→ Data records
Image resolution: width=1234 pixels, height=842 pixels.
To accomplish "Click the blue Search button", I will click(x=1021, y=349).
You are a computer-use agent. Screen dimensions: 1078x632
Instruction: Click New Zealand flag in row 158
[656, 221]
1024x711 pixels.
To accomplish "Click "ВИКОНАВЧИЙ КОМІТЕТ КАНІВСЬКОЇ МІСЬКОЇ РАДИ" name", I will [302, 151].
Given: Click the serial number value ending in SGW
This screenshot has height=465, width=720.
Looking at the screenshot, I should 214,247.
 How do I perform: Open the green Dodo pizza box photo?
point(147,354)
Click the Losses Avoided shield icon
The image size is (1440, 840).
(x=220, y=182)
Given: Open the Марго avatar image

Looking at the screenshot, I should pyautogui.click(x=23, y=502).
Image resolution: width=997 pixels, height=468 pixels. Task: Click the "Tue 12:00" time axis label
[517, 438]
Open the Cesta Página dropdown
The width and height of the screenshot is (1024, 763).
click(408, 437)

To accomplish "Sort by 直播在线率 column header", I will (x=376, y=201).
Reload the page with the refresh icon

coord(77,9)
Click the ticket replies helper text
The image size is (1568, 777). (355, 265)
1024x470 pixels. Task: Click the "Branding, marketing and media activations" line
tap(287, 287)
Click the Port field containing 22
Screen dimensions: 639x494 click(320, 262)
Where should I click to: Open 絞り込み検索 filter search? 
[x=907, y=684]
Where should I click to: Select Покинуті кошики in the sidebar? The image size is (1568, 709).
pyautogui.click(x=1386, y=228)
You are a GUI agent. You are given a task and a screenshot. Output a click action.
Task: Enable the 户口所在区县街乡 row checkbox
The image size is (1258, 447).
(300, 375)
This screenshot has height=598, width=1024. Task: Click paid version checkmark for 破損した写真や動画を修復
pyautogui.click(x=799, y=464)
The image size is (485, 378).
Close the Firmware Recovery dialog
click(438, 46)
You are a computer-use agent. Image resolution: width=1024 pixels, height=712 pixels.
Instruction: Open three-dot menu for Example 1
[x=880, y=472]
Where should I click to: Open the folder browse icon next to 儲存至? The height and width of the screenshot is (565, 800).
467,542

→ Aim of the exercise
A line qualifies when it holds the word "agent"; report all qualifying lines from the records above.

→ Written reply
You are a computer-use agent. Screen dimensions: 1078x632
You are a GUI agent. You are given a task and a screenshot. Output a click action.
You are a computer-use agent. Image resolution: width=1024 pixels, height=712 pixels.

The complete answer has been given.